Abdul tersentak kaget lalu bangun dari tidurnya dikira namanya dipanggil.
“Saya pak” jawab Abdul dengan senyum lebar di wajah.

Hahahaha……seluruh temannya tertawa terbahak-bahak namun wajah pak guru terlihat mulai memerah.

“Abdul….! Cepat berdiri di dekat papan lalu angkat kedua tangan dan satu kakimu!” perintah pak guru.

     Abdul merasa sangat bingung, dia merasa tidak melakukan kesalahan kecuali tidur di kelas tadi. Sepulang sekolah, dia bercerita pada ayahnya tapi ayahnya malah tertawa.

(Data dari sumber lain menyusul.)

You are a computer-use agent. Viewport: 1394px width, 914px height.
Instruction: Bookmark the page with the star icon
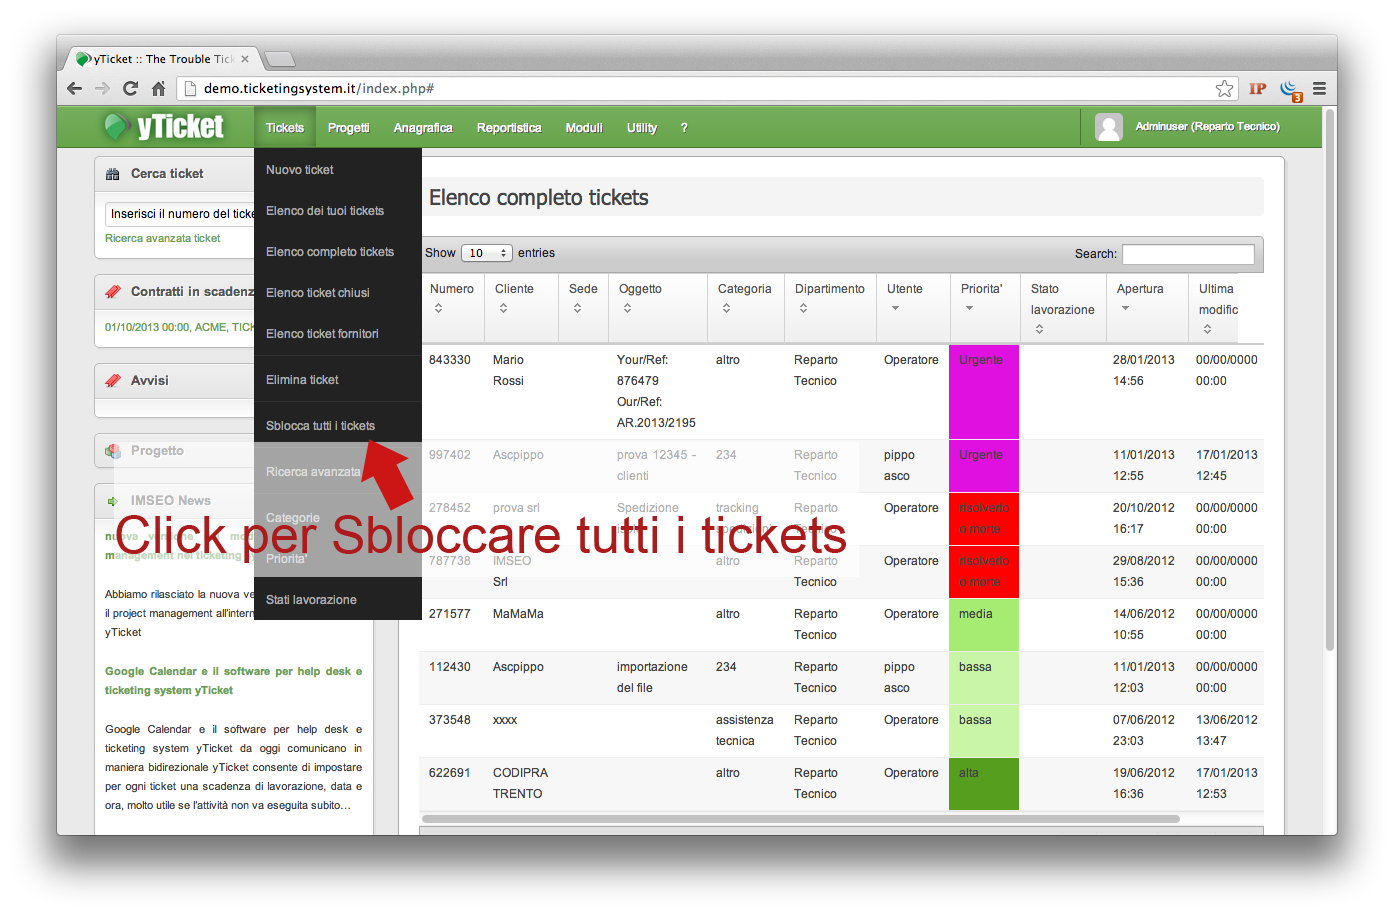pyautogui.click(x=1224, y=89)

Hari berikutnya Abdul tidak terlihat seceria kemarin apalagi setelah melihat papan yang bertuliskan “Dilarang lewat, sedang ada perbaikan jalan” wajah Abdul makin muram karena terpaksa harus lewat jalan yang lebih jauh dari biasanya.

“Astaga…! Ada apa dengan hari ini…? bagaimana kalau aku telat sampai sekolah? Ya Allah….mudahan guruku sakit perut atau telat masuk sekolah atau apalah kalau sampai tidak terjadi lebih baik aku dikejar anjing saja” seru Abdul kesal.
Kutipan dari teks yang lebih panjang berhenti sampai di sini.